The very late antigens, VLA-4 and VLA-5 belong to the β1 subfamily of integrins and have been identified as receptors for different binding regions of fibronectin (FN). We have detected VLA-4 and VLA-5, but not VLA-3 and VLA-6 expressed on human CD3⁺ CD4^- CD8^- γδTCR T cells by flow cytometry. Binding assays, performed on FN-coated plates, showed that activated CD25^high (IL-2 receptor) but not resting CD25^low γδT cells specifically adhere to FN. The binding capacity is inhibited by the synthetic peptide GRGDSP which inhibits adhesion mediated by VLA-5 and a functional mAb directed against the α4 subunit.
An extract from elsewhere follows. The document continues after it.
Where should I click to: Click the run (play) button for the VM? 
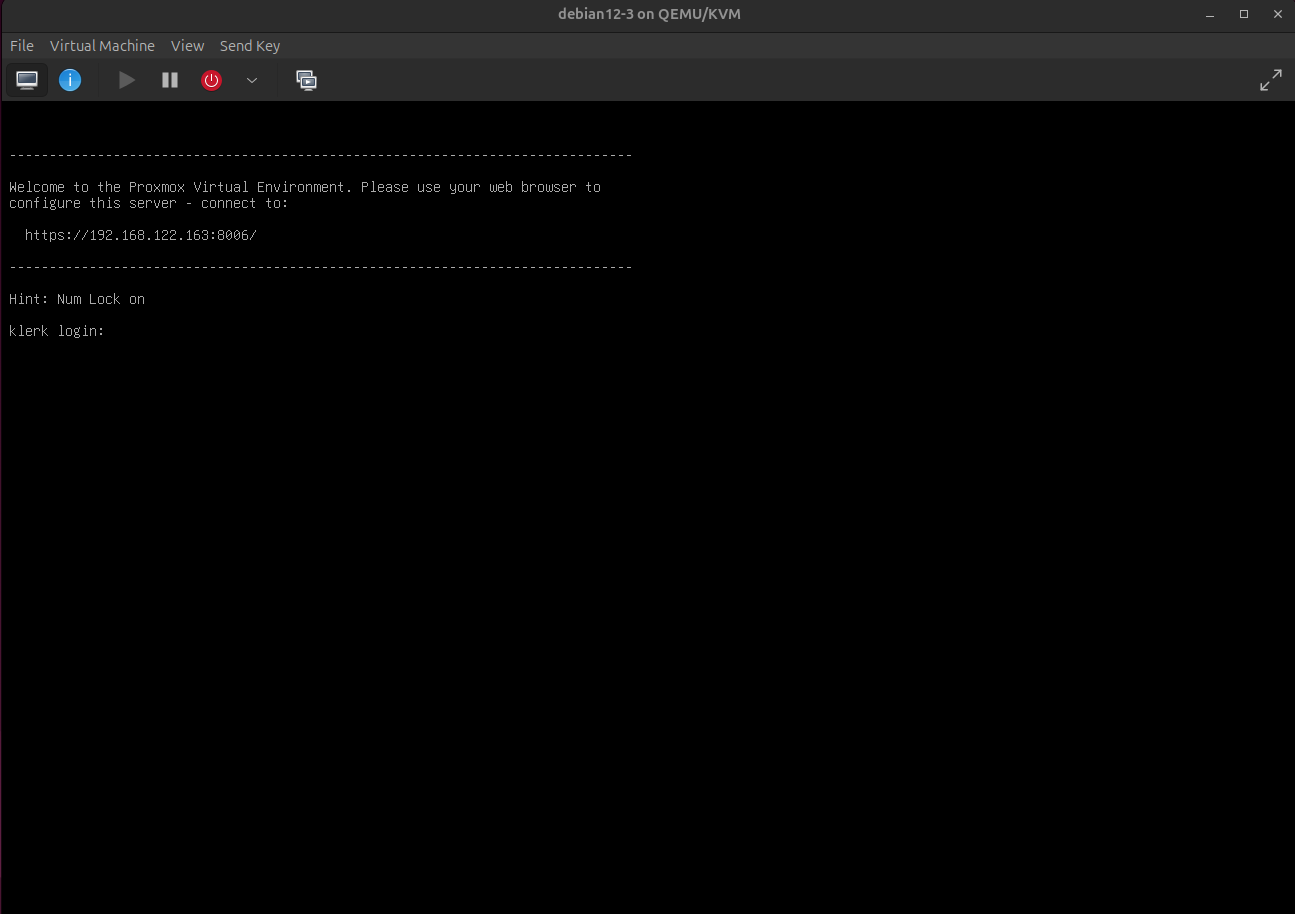point(126,80)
Most FN binding is mediated by VLA-4. Additionally, resting γδ T cells cultured on coimmobilized anti-TCRδ1 mAb and FN or the 40 kDa fragment (which contains the adhesion site in the IIICS domain recognized by VLA-4) for 96 h in the absence of exogeneous IL-2 showed significant increase in proliferation when compared to that of resting γδ T cells cultured on immobilized anti-TCRδ1 mAb alone. Also expression of CD25 was significantly enhanced on cells cultured on coimmobilized anti-TCRδ1 mAb and FN, indicative of T cell activation. Cross-linking of VLA-4 and VLA-5 molecules costimulated expansion of resting γδ T cells induced by cross-linked TCRδ1. These results suggest that the γδ T cell β1 integrins, VLA-4 and VLA-5, may function in a dual capacity as signalling and adhesion molecules.